Items on finding words and elements
════

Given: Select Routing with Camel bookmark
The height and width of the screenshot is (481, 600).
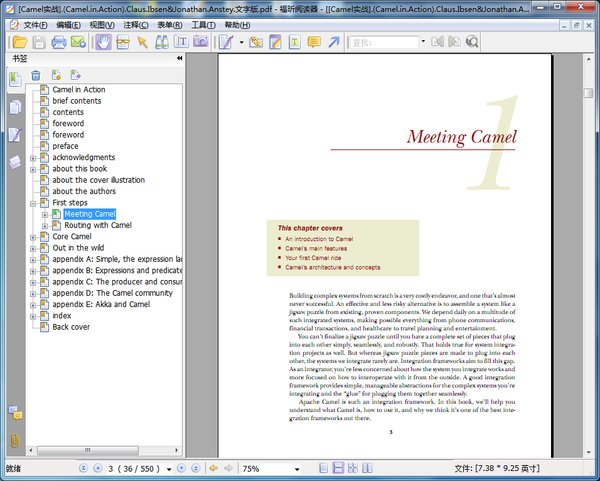Looking at the screenshot, I should tap(97, 225).
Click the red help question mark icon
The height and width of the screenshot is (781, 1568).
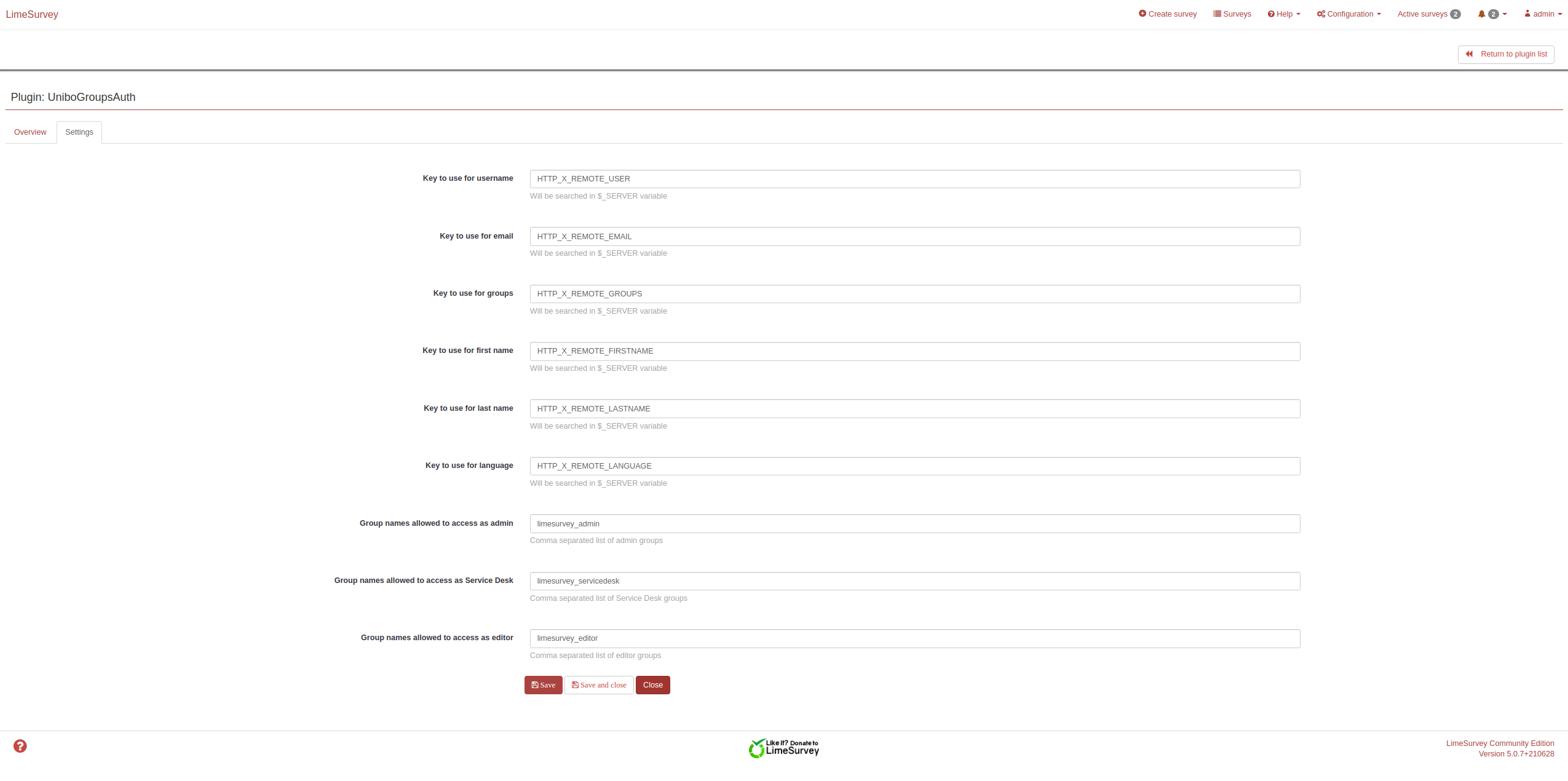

════

Requirements >>
Please format the stretch from the line containing "Click the red help question mark icon" through the end of the items as a Markdown table with the columns Row and Line. Number each line, and leave out the pictures and any blank lines.

Result of the task >>
| Row | Line |
|---|---|
| 1 | Click the red help question mark icon |
| 2 | The height and width of the screenshot is (781, 1568). |